## SET EXERCISE A
In the forum thread below, rewrite the paragraph beginning "My insurance agent mentioned" more briefly, keeping its main facts.

## SOURCE PASSAGE
— start —
# HELP! Rear glass window smashed - TT Roadster



## thelaststrum13 (Jan 23, 2006)

So I have been told that you have to replace the entire top, and that you cannot just sew in a new window. Is this true? Happen to anyone else ever?
I have a $500 deductible on my insurance, but dont want to follow through with this claim if I do not have to. Help! Thanks!


----------



## thenamescolby (Apr 18, 2007)

*Re: HELP! Rear glass window smashed - TT Roadster (thelaststrum13)*

yes, you're going to have to replace the top. go with Audi OEM and not an ebay replica. you won't regret it.


----------



## thelaststrum13 (Jan 23, 2006)

*Re: HELP! Rear glass window smashed - TT Roadster (thenamescolby)*

My insurance agent mentioned something about sewing it back in though...I mean if insurance is going to pay for a new top, then fine, but that could be near $3000 parts and labor I would assume? Thanks for your reply.


----------



## thelaststrum13 (Jan 23, 2006)

*Re: HELP! Rear glass window smashed - TT Roadster (thelaststrum13)*

Ok convinced that you cannot sew it back in.
— end —
Entries on target coordinates:
— start —
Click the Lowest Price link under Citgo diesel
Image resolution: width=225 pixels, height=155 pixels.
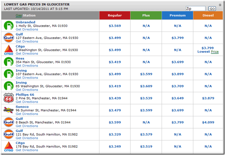tap(208, 52)
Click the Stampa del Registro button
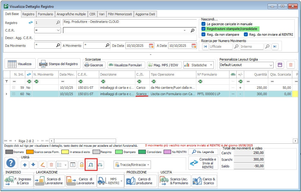The height and width of the screenshot is (192, 301). [x=59, y=64]
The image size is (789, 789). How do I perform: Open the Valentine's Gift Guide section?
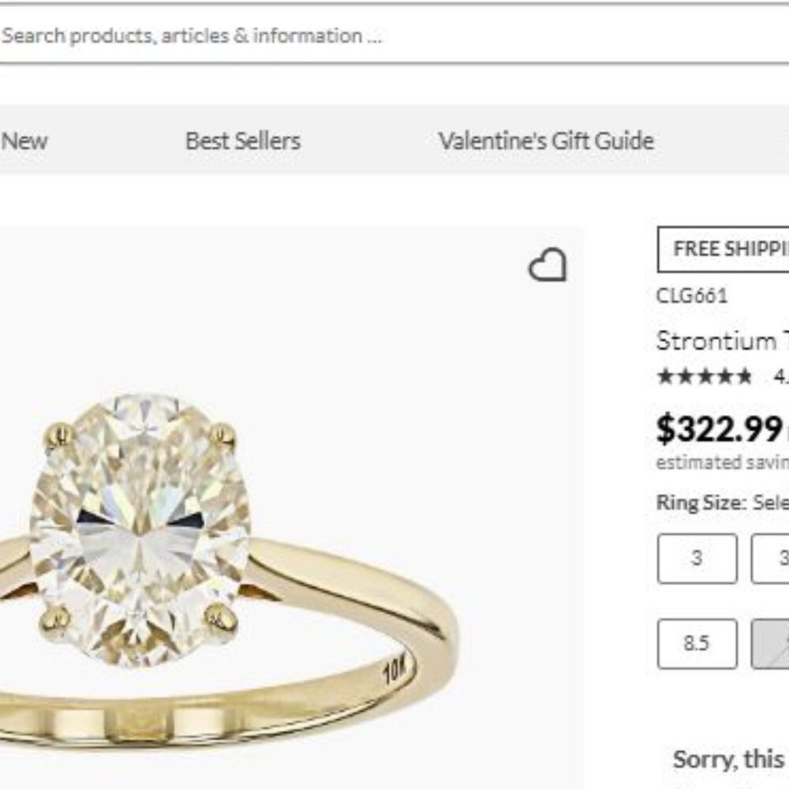[545, 141]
— end —
## SET EXERCISE B
Format the rows above, from the line with "Click the Stampa del Registro button" up to and including the last line of the rows, as a Markdown table with the columns No. and Line. Leave the pictures out.

## RIGHT ANSWER A
The insurance agent suggested the window could be sewn back in. If insurance pays for a new top, that is acceptable, but the cost would likely be near $3000 for parts and labor.

## RIGHT ANSWER B
| No. | Line |
|---|---|
| 1 | Click the Stampa del Registro button |
| 2 | The height and width of the screenshot is (192, 301). [x=59, y=64] |
| 3 | The image size is (789, 789). How do I perform: Open the Valentine's Gift Guide section? |
| 4 | [545, 141] |